To move on, around here the whitewater outfitters often
promote the free-flowing Arkansas River.
It is true
that there's no dam across the main stem above Pueblo
Reservoir. But every major tributary up here -- the South
Arkansas, Chalk Creek, Cottonwood Creek, Lake Creek, etc.
-- is dammed. The flow of the Arkansas is controlled,
almost to the gallon, by the Southeastern Colorado Water
Conservancy District. So it's hardly a free-flowing
river.
But should we expect a travel writer to discover
that fact, or an editor to track down all the tributary
dams?
I'd like it if they did, but it's hard to fight
mythology like Packer's. Recently we've been reading a lot
about the sad demise of the Rocky Mountain News, one of
Denver's two daily newspapers. Founded on April 23, 1859,
it was Colorado's oldest newspaper. But often I read the
myth that it was Colorado's oldest continuous
business.
It wasn't.
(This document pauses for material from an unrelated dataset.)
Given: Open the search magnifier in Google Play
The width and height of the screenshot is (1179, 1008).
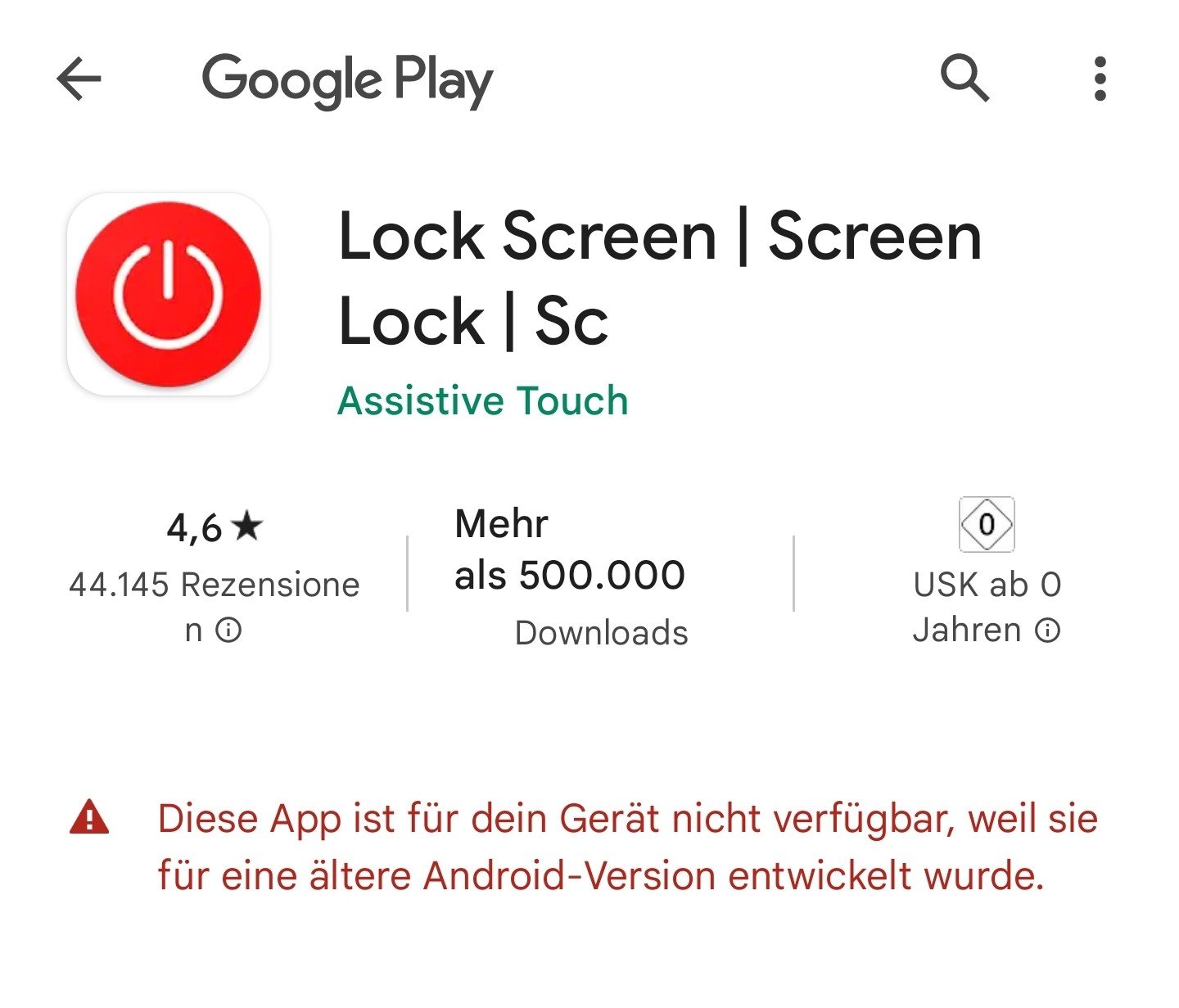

The R&R Market in San Luis,
250 miles away, opened in 1857 and remains in business. A
minute on a search engine would have found the truth,
rather than the myth, but we live in hurried times.
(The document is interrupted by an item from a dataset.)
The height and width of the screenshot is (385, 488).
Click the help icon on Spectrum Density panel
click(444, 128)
And sometimes I'm leery of even dutiful fact-checking,
because it relies on books, and in my experience, books
don't get a lot of fact-checking. Back in 1984, I helped
write a book on cocaine (The White Stuff, published by Dell
in 1985). I had reams of notes and documentation in case
the editor should call, but the only question I got
concerned a line that cocaine had become more available
than a McDonald's hamburger.
The editor called, saying he thought that was a gross exaggeration. I pointed out that at the time, I could pick up the phone and have cocaine delivered to my door, whereas the nearest McDonald's was nearly 60 miles away in Cañon City. The editor, based in New York City, said he had trouble even imagining a place so remote and unpopulated as to be that far from a McDonald's. (Now there's one about half a mile down the street from my house).
But that was it for fact-checking on a non-fiction book published by a major publishing house.
Sure, I'd like to see more, but when you're dealing with
legends and mythology, as with Packer and the Rocky
Mountain News and our free-flowing
river, you're
facing a constant struggle, trying to get people to
understand that what they think they know isn't true.
Sometimes you just get tired of fighting.